Antiques Roadshow guest is told father's medal is worth £250,000

Heartwarming moment Antiques Roadshow guest wipes away tears after hearing that his heroic father’s WW2 Victoria Cross medal is worth £250,000 – but insists he still wouldn’t part with it ‘even if it was worth £10m’

  • Naik Gian Singh was awarded the Victoria Cross for his actions in Burma in WW2
  • His guest was told his father’s medal is worth £250,000 but vowed not to sell it 

This is the heartwarming moment an Antiques Roadshow guest wiped away tears after being told a WW2 medal given to him by his father is worth £250,000. 

The guest told antiques experts in Glasgow that the Victoria Cross medal was given to his father, Sikh soldier Gian Singh, in 1945 for his contributions to Britain’s war efforts. 

Naik Gian Singh, from Punjab, India, was awarded the British Army’s most award by King George VI for leading two long charges against Japanese forces in Burma during the Second World War. 

Antiques expert Mark Smith told of the 24-year-old soldier’s brave efforts to recapture a strategic position from Japanese forces, while wounded – as he said the Victoria Cross medal given to him in recognition is now worth £250,000. 

Wiping away tears, the shocked guest, however, said he would never sell his father’s medal despite it’s high value – ‘even if it was worth £10milllion’. 

A guest on Antiques Roadshow was told his father’s Victoria Cross medal is worth £250,000

The soldier’s son explained his father never talked to his children about his time during the WW2 before the antiques expert read out a citation that offered detailed of his heroic deeds. 

‘Firing his Tommy Gun and hurling grenades Naik Gian Singh made two lone charges against the Japanese,’ Mr Smith said. 

‘It was essential that the enemy should be dislodged from this area and when a Punjab platoon assaulting a nearby village came under very heavy fire Naik Gian Singh ordered his machines gunners to cover him as he rushed the enemy foxholes.’

‘Our tanks had now moved up and come under fire but Naik Gian Singh who had sustained several wounds again rushed forward and annihilated a Japanese anti-tankgun crew, capturing the weapon singlehanded.
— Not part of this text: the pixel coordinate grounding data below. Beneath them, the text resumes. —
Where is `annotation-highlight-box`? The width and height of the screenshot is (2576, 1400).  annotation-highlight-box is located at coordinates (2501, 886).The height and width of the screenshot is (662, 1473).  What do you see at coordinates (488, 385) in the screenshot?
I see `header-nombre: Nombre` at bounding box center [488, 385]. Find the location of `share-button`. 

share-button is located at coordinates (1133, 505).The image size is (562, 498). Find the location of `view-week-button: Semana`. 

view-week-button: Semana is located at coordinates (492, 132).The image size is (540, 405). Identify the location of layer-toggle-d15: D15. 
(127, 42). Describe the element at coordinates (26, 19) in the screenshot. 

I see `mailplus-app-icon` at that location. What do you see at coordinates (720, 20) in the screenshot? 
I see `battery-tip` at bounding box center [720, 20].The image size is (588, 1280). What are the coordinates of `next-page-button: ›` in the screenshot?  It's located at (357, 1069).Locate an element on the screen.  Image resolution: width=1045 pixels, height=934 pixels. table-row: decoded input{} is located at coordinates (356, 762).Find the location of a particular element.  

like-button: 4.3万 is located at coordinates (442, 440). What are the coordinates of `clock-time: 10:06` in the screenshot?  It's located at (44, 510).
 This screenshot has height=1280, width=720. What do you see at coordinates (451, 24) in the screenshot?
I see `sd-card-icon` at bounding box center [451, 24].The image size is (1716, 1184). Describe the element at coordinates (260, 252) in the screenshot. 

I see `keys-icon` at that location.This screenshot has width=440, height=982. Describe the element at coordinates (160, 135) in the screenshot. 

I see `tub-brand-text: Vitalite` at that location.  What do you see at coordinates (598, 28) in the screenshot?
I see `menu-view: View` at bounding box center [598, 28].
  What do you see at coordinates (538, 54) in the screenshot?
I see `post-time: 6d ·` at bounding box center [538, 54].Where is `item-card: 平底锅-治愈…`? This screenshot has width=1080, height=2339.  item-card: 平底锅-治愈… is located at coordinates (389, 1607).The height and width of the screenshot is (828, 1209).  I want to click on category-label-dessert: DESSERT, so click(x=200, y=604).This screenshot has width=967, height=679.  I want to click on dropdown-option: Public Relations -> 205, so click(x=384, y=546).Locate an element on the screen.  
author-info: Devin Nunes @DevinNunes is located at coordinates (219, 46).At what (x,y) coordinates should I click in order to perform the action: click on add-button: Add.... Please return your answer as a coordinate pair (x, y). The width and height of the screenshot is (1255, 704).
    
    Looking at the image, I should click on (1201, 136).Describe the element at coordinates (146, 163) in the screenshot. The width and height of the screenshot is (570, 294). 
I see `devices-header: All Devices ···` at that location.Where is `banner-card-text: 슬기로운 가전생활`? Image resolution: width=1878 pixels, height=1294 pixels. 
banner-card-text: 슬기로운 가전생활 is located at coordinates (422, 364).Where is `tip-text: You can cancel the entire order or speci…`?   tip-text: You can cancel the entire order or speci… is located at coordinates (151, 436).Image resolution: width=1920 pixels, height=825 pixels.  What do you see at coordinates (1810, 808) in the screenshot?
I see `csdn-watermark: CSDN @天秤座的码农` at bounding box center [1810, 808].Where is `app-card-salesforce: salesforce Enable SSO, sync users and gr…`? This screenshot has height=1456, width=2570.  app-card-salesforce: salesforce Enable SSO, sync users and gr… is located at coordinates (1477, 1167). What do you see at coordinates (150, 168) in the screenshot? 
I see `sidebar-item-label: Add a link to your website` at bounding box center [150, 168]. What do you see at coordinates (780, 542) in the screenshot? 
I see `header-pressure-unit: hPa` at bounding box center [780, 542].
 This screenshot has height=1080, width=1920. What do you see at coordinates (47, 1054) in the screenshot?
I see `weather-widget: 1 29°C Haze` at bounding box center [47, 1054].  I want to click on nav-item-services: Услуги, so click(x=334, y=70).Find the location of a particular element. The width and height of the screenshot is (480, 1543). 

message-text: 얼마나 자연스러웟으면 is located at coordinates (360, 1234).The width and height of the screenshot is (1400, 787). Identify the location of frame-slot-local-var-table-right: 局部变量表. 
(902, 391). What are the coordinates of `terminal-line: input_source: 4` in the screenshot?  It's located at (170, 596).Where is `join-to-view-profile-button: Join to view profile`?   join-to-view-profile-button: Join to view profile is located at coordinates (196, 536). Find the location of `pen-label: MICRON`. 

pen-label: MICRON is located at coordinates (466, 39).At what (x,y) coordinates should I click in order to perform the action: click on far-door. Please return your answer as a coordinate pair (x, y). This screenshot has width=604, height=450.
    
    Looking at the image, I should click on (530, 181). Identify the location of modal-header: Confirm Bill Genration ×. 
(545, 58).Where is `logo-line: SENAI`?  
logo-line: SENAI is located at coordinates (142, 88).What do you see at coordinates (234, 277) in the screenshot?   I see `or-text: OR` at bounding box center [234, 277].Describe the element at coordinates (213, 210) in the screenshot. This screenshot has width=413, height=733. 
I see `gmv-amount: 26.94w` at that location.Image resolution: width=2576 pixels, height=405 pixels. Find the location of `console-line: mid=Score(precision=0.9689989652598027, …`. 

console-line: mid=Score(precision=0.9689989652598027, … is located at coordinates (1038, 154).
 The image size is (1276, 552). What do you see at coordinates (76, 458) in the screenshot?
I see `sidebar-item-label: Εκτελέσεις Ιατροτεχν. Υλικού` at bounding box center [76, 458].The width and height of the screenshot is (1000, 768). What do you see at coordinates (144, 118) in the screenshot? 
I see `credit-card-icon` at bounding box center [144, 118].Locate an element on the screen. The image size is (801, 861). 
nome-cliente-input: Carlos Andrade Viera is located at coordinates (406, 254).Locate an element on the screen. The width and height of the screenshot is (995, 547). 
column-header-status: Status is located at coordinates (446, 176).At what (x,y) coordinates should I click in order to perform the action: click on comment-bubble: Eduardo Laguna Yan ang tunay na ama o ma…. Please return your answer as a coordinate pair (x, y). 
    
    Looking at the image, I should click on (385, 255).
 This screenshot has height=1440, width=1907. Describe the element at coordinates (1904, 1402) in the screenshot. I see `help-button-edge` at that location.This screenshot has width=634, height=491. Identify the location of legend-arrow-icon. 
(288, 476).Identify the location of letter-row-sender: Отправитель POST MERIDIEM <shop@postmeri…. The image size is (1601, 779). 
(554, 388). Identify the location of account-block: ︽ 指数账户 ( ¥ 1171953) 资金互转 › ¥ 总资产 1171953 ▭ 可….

He then led the section in clearing all enemy positions.’

Commenting on the soldier’s bravery, the antiques expert said: ‘I know these things happen really just in the heat of the moment but that still takes some bravery to do that.’ 

Naik Gian Singh won the Victoria Cross for his brave efforts in Burma during WW2

The guest told Mr Smith that his father never talked about his heroic deeds with his children.

‘I think he used to get emotional whenever he talked about it. Obviously he lost a lot of his friends in that battle,’ the guest said.  

The Antiques Roadshow expert then asked whether his guest had ‘any idea how much this thing might be worth’ – to which the guest said ‘no, my dad never wanted to be parted with it’. 

Mr Smith then revealed the bronze Victoria Cross medal is in fact worth ‘a quarter of a million pounds’ as onlookers gasped and the guest brushed tears from his eyes.

He explained that when Victoria Cross medals were first instituted, Queen Victoria had said the bronze medals should not be made of anything ‘precious… because it’s not about the medal it’s about the deed behind the medal.’

The iconic awards have, however, become highly valuable due to their rarity, with the medals having only been awarded to have shown ‘the most conspicuous bravery’ or ‘extreme devotion to duty in the presence of the enemy’.

Victoria Cross medals are now worth hundreds of thousands of pounds due to their rarity

All in all, just 1,358 Victoria Cross medals have been given out since they were first introduced in 1856 to recognise acts of bravery during the Crimean War. 

Just 182 Victoria Cross medals were handed out during WW2, and just 15 have been handed out in the years since the end of the second world war. 

Mr Smith noted that ‘because they [Victoria Cross medals] are now worth so much money, really the only place you are going to see them is in a museum, behind armoured glass. So when they do come out it’s just an amazing moment.’

Due to their value, a number of Victoria Cross medals have been subject to thefts and robberies in recent decades, leading to a number of the bonze medals having been put on Interpol’s watch-list for stolen items.